# Summary of my understanding of sequences and series' convergence and divergence?

I'm trying to summarise my understanding of infinite sequences, series, and their relationships with respect to convergence at the fundamental level. Here is what I know. How much of this is correct?

First off, here's a table of the notations that I use, and their corresponding meaning.

My understanding is that:

• The sequence $\lbrace a_n \rbrace _{n=0}^{\infty}$ converges if $$\lim\limits_{n\to\infty}a_n=L_{a}.$$

• The infinite series $\sum\limits_{n=0}^{\infty}a_n$ converges if its sequence of partial sums, $\lbrace s_n \rbrace _{n=0}^{\infty}$, has a limit, i.e.$$\lim\limits_{n\to\infty}s_n=L_{s}.$$

• If the infinite series $\sum\limits_{n=0}^{\infty}a_n$ converges, then the limit of the sequence $\lbrace a_n \rbrace _{n=0}^{\infty}$ is $0$, i.e. $$\sum\limits_{n=0}^{\infty}a_n \: converges \rightarrow \lim\limits_{n\to\infty}a_n=0.$$

• The divergence test:

If the the limit of the sequence $\lbrace a_n \rbrace _{n=0}^{\infty}$ is NOT $0$ or does not exist, then the infinite series diverges, i.e. $$\lim\limits_{n\to\infty}a_n\neq0 \rightarrow \sum\limits_{n=0}^{\infty}a_n \: diverges$$

Would seriously appreciate it if anyone could verify whether the above is accurate or incorrect in any way.

EDIT: I've modified the two limits notation that were mentioned in the comments and answers below, as well as adding the additional condition (limit does not exist or does not equal zero) for the divergence test. I appreciate all the answers/comments.

• I would say that the notation $L_{a_n}, L_{s_n}$ looks pretty bad, these terms should not depend on $n$. – user99914 Dec 4 '17 at 5:08
• BTW one useful equivalent of $\lim_{n\to \infty}a_n=L,$ that students often don't think of , is : For every $r>0$ the set $\{n:a_n\not \in [-r+l,r+L]\}$ is finite. – DanielWainfleet Dec 4 '17 at 5:49

Everything is correct, though the notation $\lim\limits_{n\to\infty}a_n=L_{a_n}$ is nonstandard. Perhaps an improvement would be to write it as $\lim\limits_{n\to\infty}a_n=L_{a}.$ Normally just an $L$ will suffice but if you're working with multiple sequences (such as $a_n, b_n, c_n$) then $L_a$ is a good notation for the limit of the sequence $a$.

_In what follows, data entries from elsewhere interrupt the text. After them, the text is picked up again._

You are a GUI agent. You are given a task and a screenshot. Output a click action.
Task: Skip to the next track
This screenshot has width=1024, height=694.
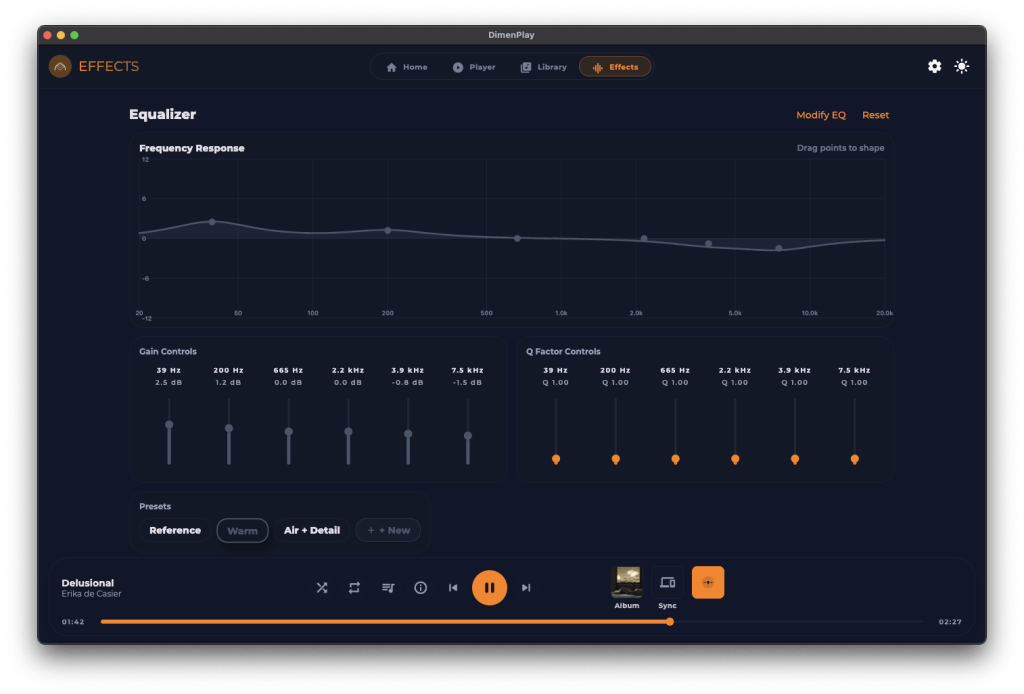coord(526,588)
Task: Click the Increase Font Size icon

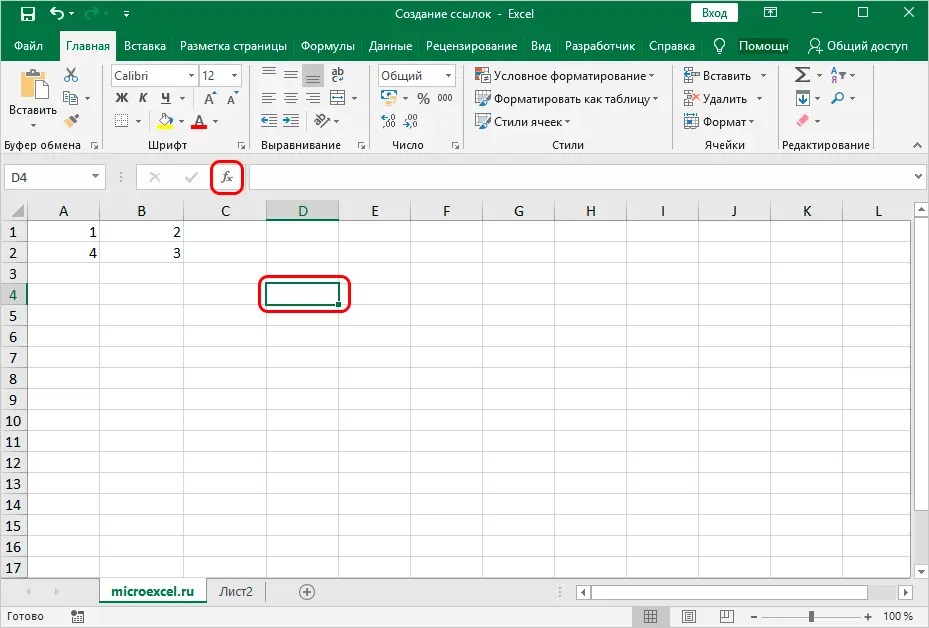Action: [x=210, y=98]
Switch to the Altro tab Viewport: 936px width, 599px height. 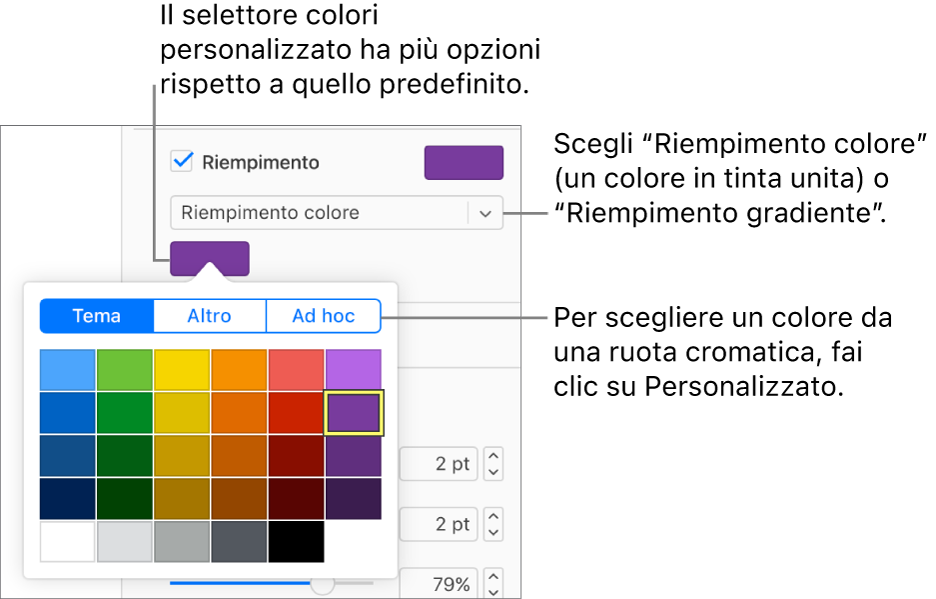coord(210,315)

The reason why $L_{a_n}$ is not so good is because $n$ is just a free variable that has no importance whatsoever; if you write $a_n$ or $a_k$ it's the same thing. What matters is the sequence whose name is "$a$".

Also note that your last two statements are trivially equivalent; they are contrapositives of each other. In general "If $p$ then $q$" is stating the same thing as "If not $q$ then not $p$".

Therefore, just from knowing

$$\sum\limits_{n=0}^{\infty}a_n \: converges \rightarrow \lim\limits_{n\to\infty}a_n=0.$$

you can deduce

$not (\lim\limits_{n\to\infty}a_n=0 ) \rightarrow not (\sum\limits_{n=0}^{\infty}a_n \: converges)$

or in other words

$\lim\limits_{n\to\infty}a_n \not =0 \text{ or the limit doesn't exist} \rightarrow \sum\limits_{n=0}^{\infty}a_n \: diverges$

• Regarding the redundancy in my understanding, although $\lim\limits_{n\to\infty}a_n \not =0 \text{ or the limit doesn't exist} \rightarrow \sum\limits_{n=0}^{\infty}a_n \: diverges,$ it does not mean that $\lim\limits_{n\to\infty}a_n=0 \rightarrow \sum\limits_{n=0}^{\infty}a_n \: converges,$ am I right? – user98937 Dec 4 '17 at 13:11
• @user98937 Yes that's perfectly right. What you wrote is the converse of $\sum\limits_{n=0}^{\infty}a_n \: converges \rightarrow \lim\limits_{n\to\infty}a_n=0.$. Converses are sometimes true, but not in this case as you can see from $\sum_{n=1}^{\infty} \dfrac 1n$ which diverges, in spite of the fact that $\lim_{n \to \infty} \dfrac 1n=0$ – Ovi Dec 4 '17 at 15:33

Everything you wrote looks good to me.